Nach dem Tod eines Migranten bei einer Festnahme in Bologna legitimiert die Rechte die Gewalt – nicht zum ersten Mal. Doch Italiens Zivilgesellschaft lebt.

Diese Italiener erheben sich gegen die Polizei: Protest in Bologna

Michele Lapini /reuters

Z u Tausenden strömten am Montagabend die Bür­ge­r*in­nen in Bologna zusammen, um eines Polizeiopfers zu gedenken. Der 43-jährige Abderrahim Fakir hatte am Vortag seine Festnahme durch zwei Polizisten nicht überlebt.
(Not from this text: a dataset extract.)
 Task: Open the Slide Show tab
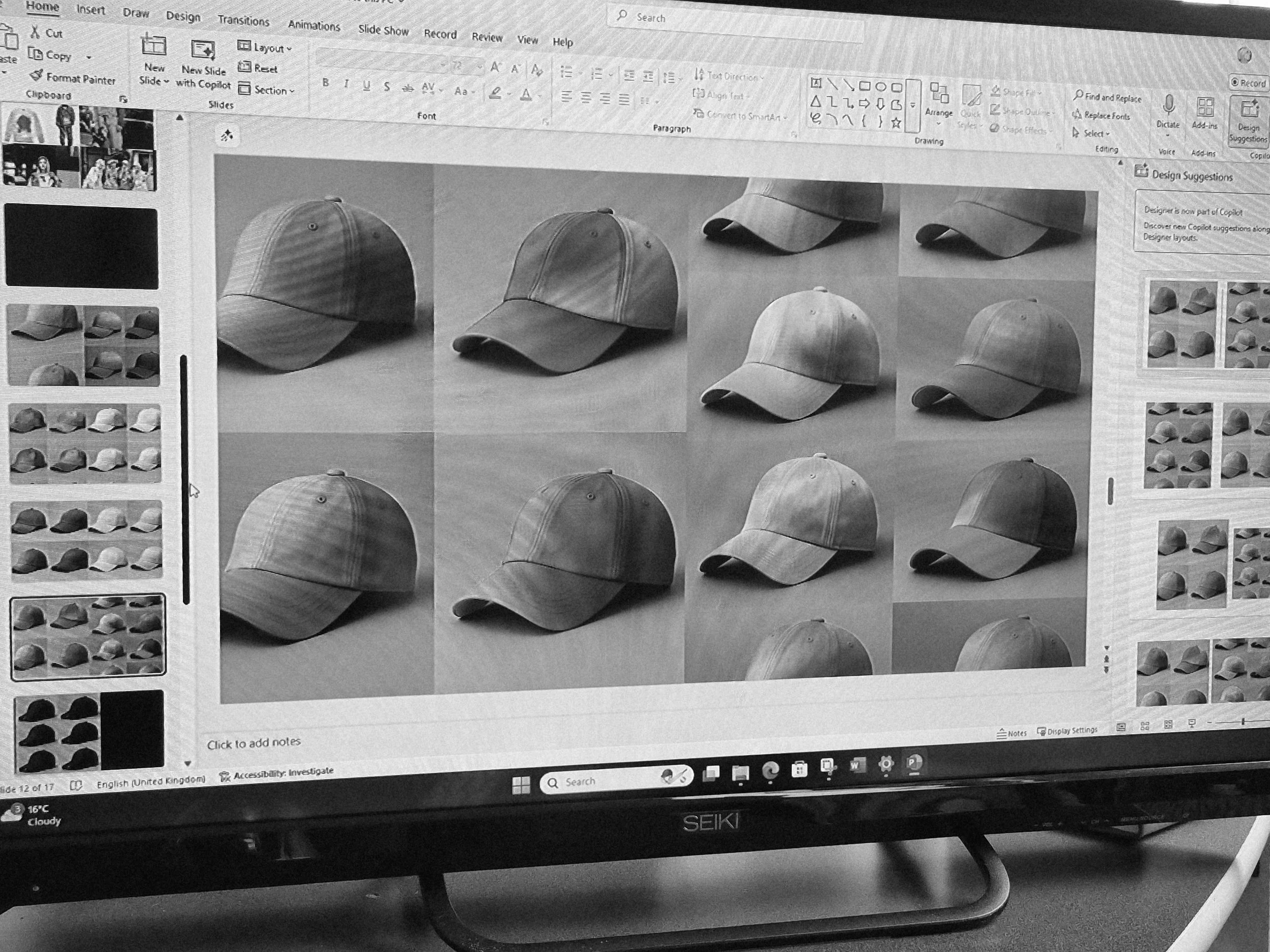(x=383, y=30)
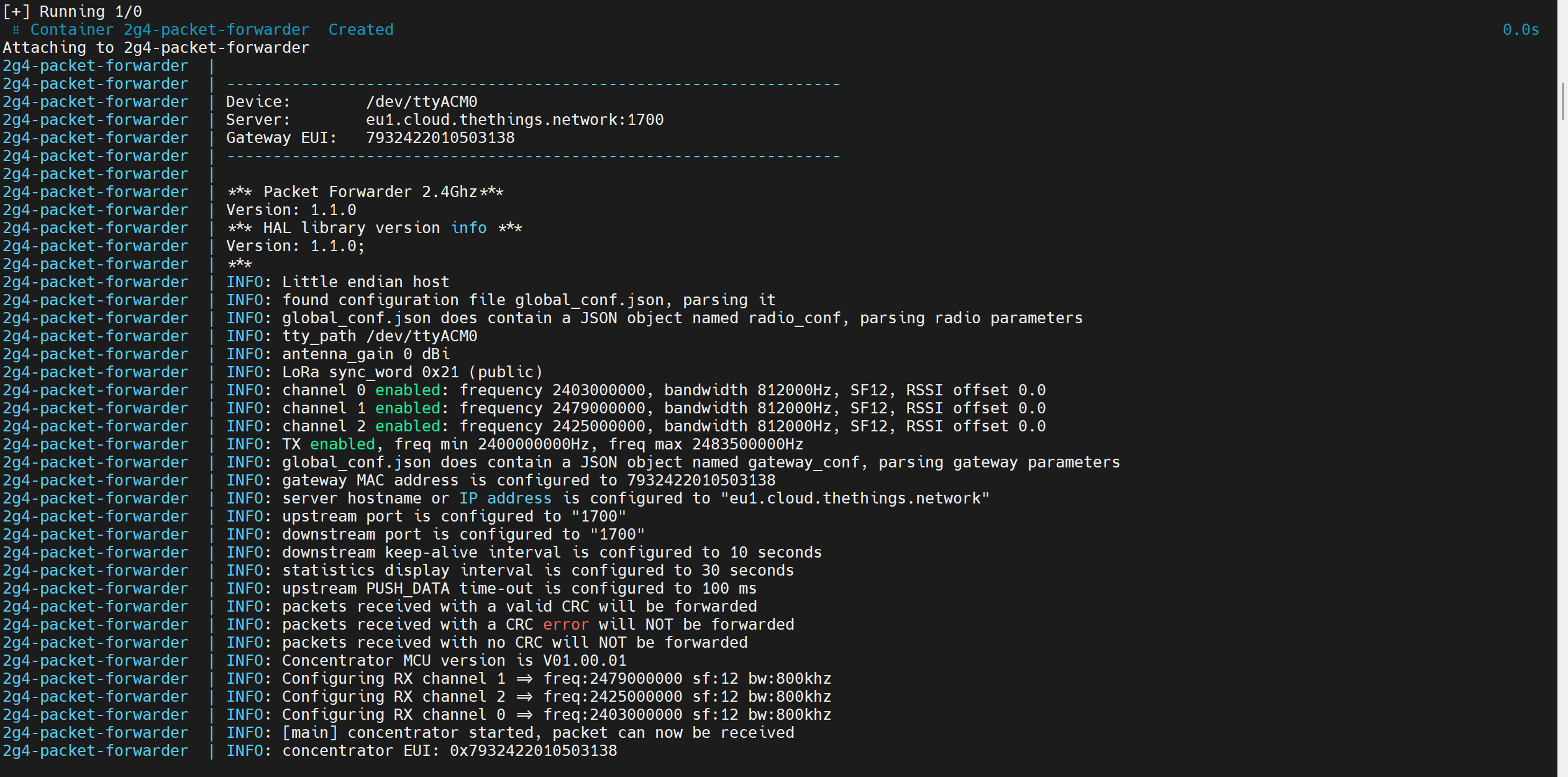Screen dimensions: 1568x777
Task: Click the 'Created' container status text
Action: coord(360,30)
Bologna und andere Städte reagierten mit Entsetzen, Anteilnahme und Solidarität für die Familie, die Aufklärung fordert.

Dies zeigt: Italiens Zivilgesellschaft lebt, auch unter der Regierung der Postfaschistin Giorgia Meloni. Zugleich zeigen die Reaktionen aus dem politischen Raum, wie bitter notwendig dieser Protest ist. Kaum machte die Meldung vom Tod Fakirs die Runde, schon dekretierte Galeazzo Bignami, Fraktionsvorsitzender der Meloni-Partei Fratelli d’Italia im Abgeordnetenhaus, der Polizeieinsatz sei „völlig professionell“ abgelaufen.